Information supplied -
/---

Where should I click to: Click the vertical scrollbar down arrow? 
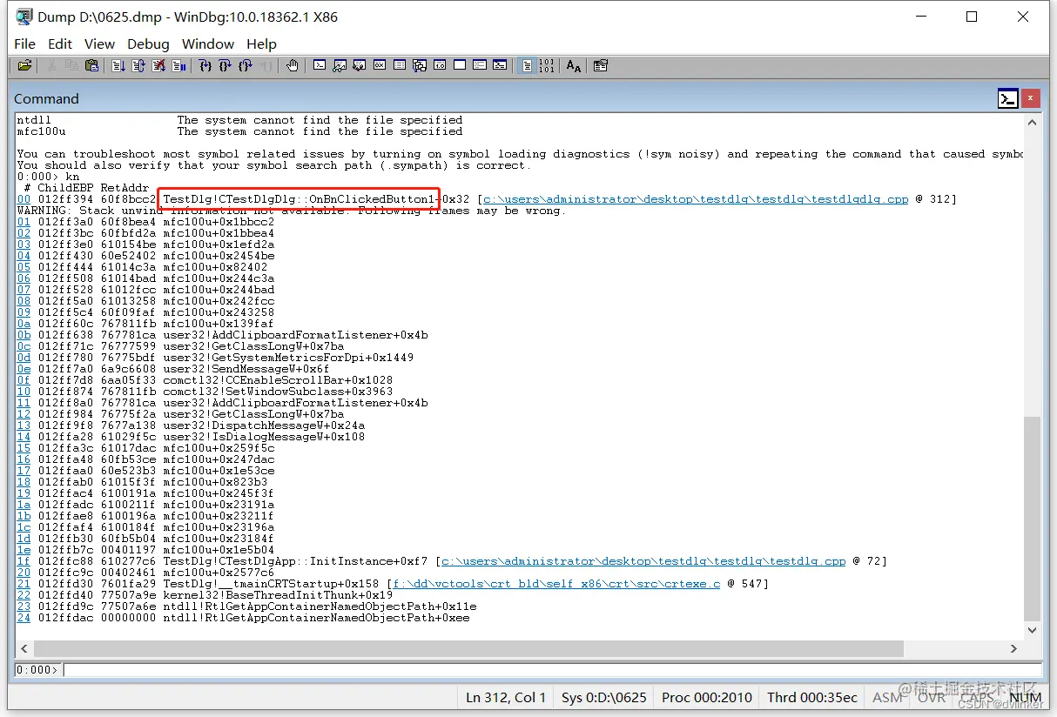click(1032, 630)
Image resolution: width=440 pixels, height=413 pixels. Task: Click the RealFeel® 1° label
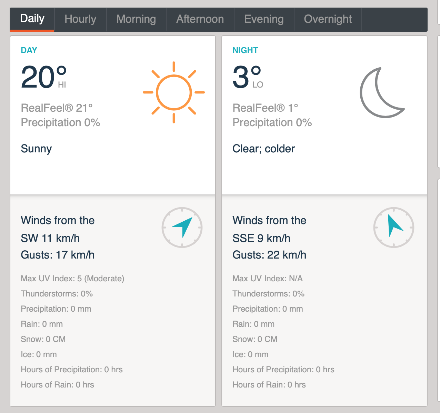point(265,108)
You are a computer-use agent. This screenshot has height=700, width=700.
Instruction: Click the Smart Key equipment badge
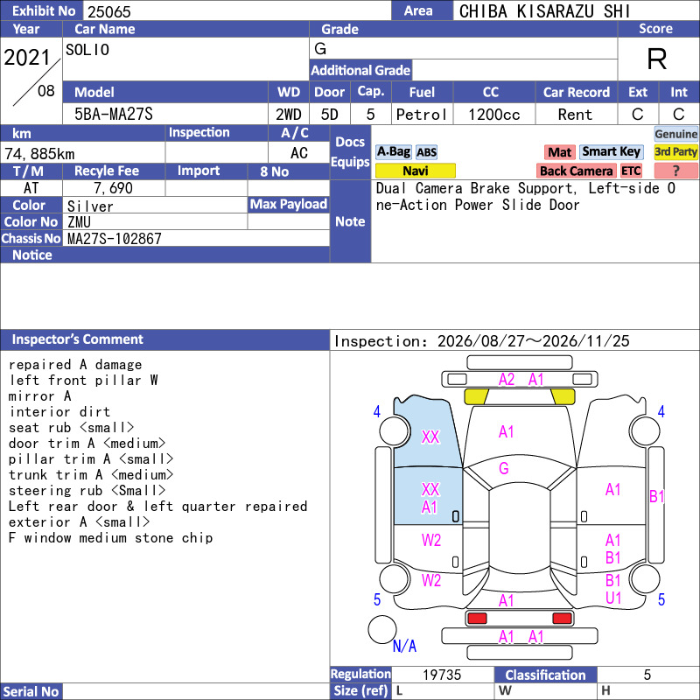point(611,151)
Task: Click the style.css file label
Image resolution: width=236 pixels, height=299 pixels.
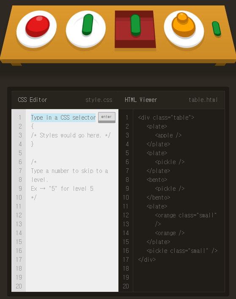Action: pyautogui.click(x=99, y=100)
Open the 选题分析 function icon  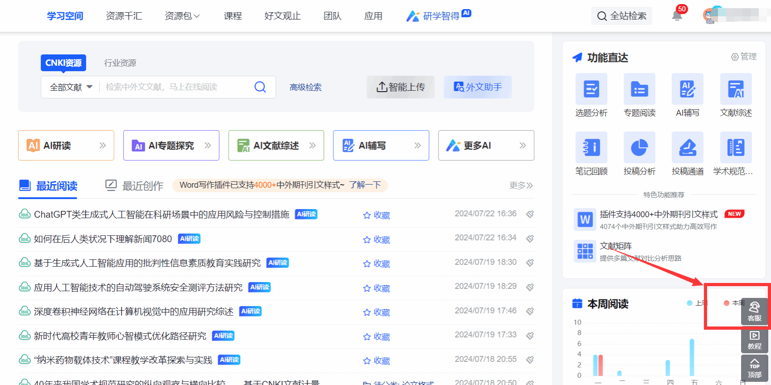coord(591,89)
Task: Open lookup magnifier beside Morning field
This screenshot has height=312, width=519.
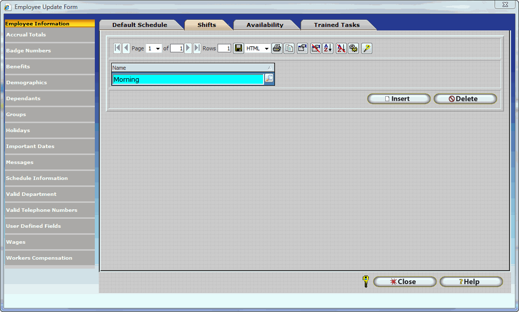Action: pos(269,79)
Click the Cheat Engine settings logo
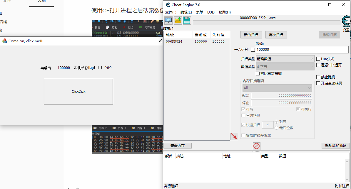Viewport: 351px width, 189px height. click(346, 22)
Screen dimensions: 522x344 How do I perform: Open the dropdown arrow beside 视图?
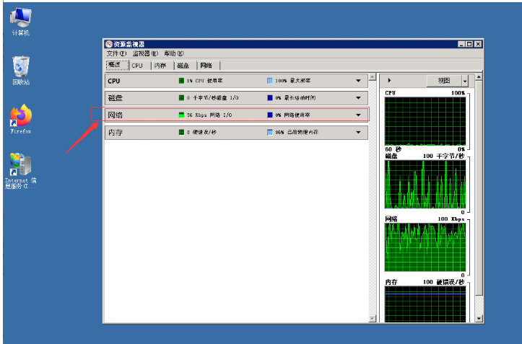[x=465, y=81]
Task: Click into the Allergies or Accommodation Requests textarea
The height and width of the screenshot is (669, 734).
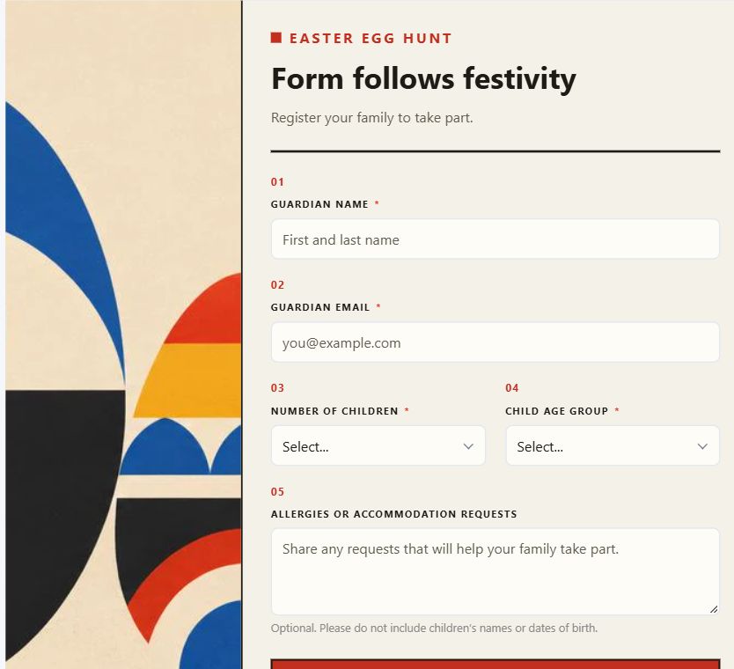Action: click(495, 571)
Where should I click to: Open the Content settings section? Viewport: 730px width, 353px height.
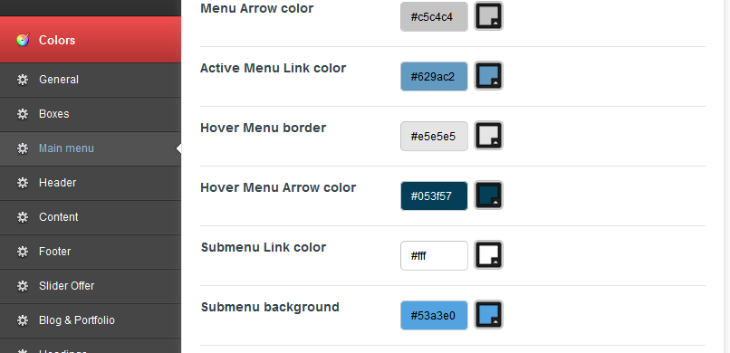pyautogui.click(x=91, y=217)
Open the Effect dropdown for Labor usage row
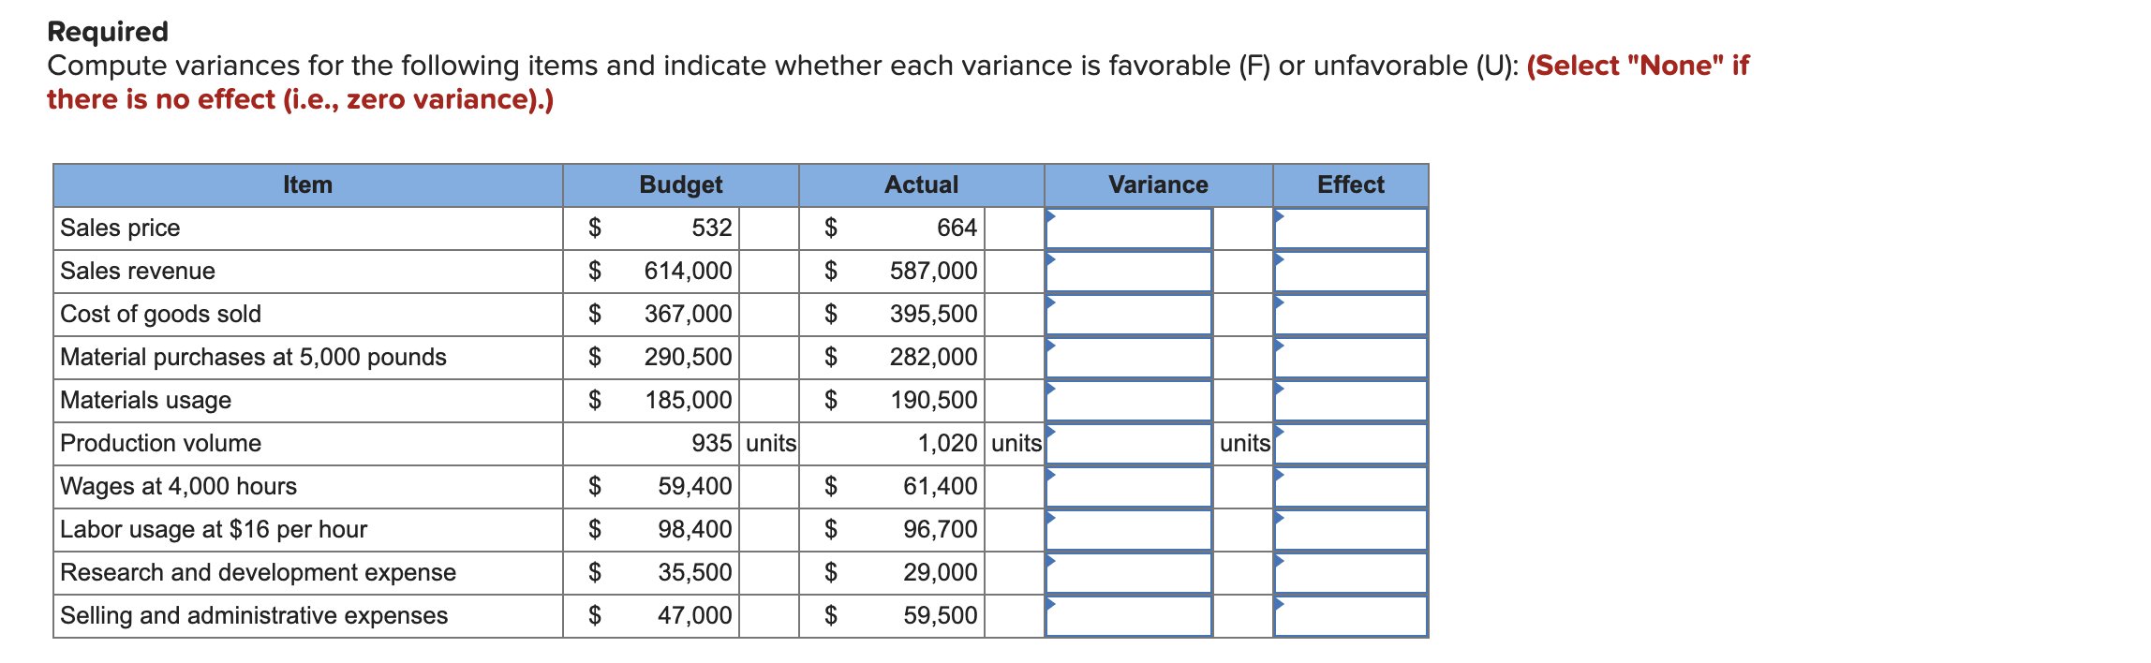The height and width of the screenshot is (663, 2151). [1349, 529]
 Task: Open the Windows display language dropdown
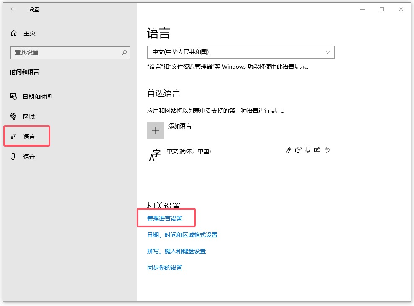tap(240, 52)
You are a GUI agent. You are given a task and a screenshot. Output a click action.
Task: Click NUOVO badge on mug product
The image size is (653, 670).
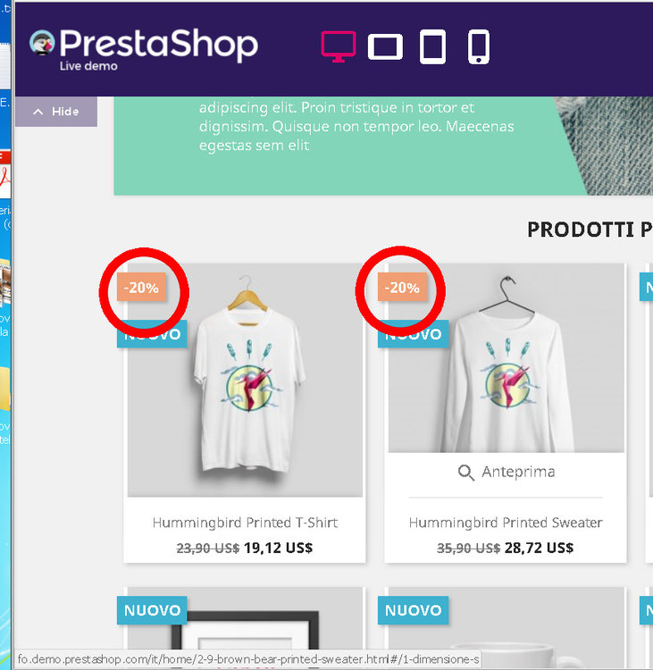[x=413, y=610]
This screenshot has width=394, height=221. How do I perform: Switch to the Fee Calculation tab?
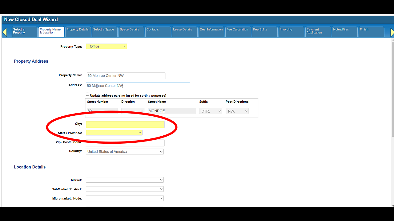[238, 32]
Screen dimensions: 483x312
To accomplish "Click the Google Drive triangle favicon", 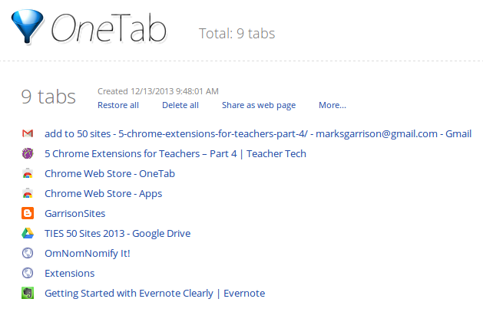I will coord(28,233).
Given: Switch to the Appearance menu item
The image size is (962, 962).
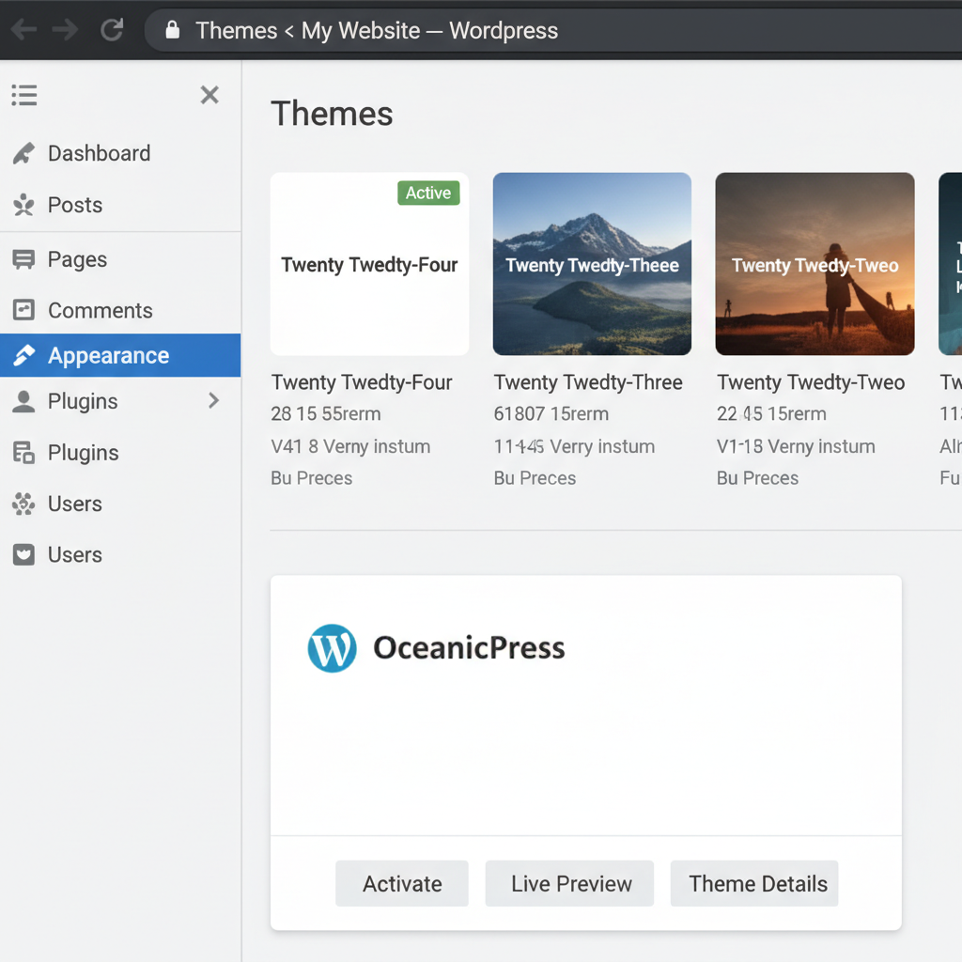Looking at the screenshot, I should [x=108, y=355].
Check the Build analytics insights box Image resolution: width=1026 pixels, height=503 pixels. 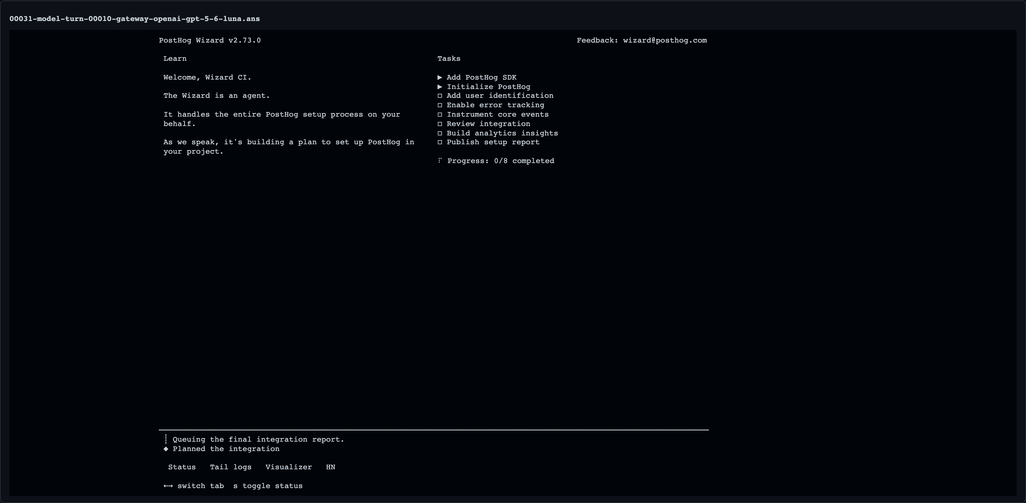click(440, 133)
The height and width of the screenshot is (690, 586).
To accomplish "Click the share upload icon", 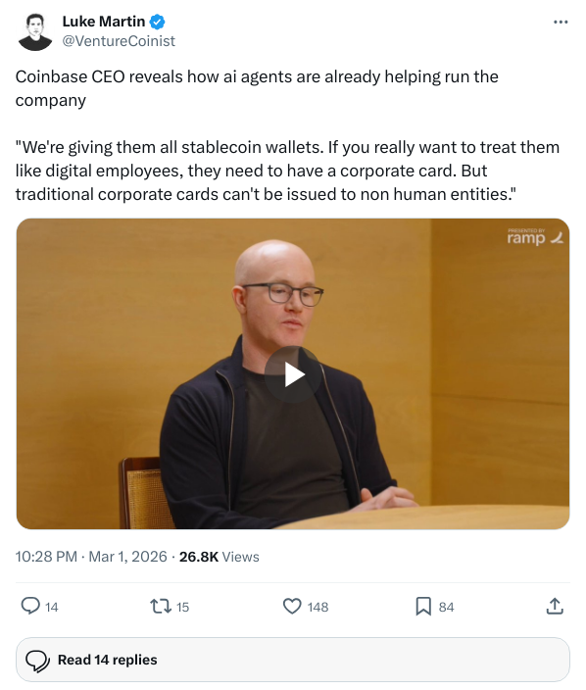I will pyautogui.click(x=555, y=606).
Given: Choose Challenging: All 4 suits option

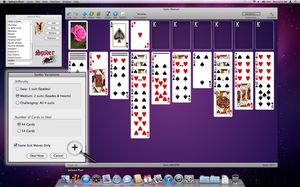Looking at the screenshot, I should [18, 102].
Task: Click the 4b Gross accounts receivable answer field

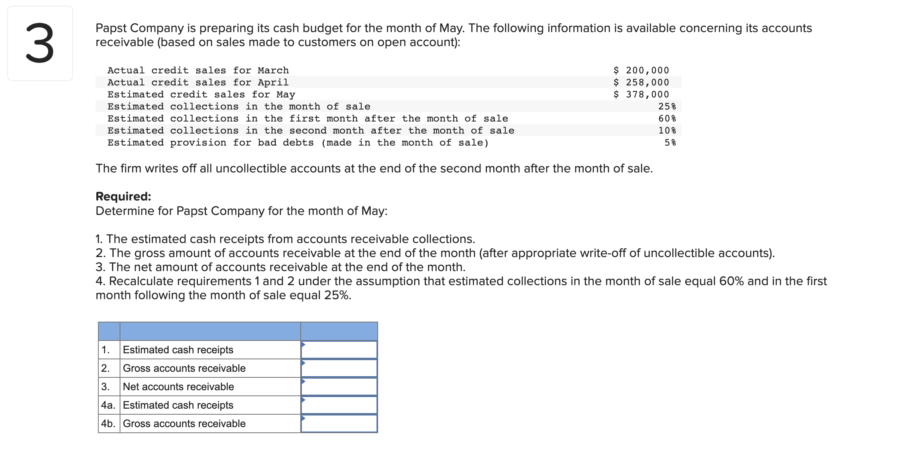Action: pyautogui.click(x=339, y=423)
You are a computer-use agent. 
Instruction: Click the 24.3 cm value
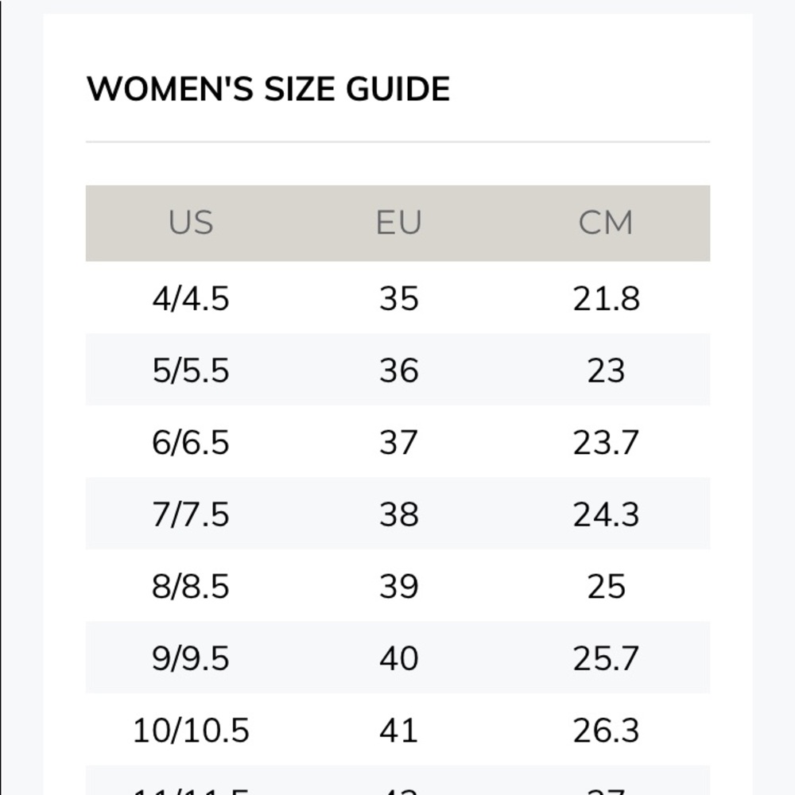pos(606,514)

\---

What you have to do -
Show all lines above that contain "computer".

Response to this task -
You are a computer-use agent. This screenshot has height=700, width=700.
You are a computer-use agent. 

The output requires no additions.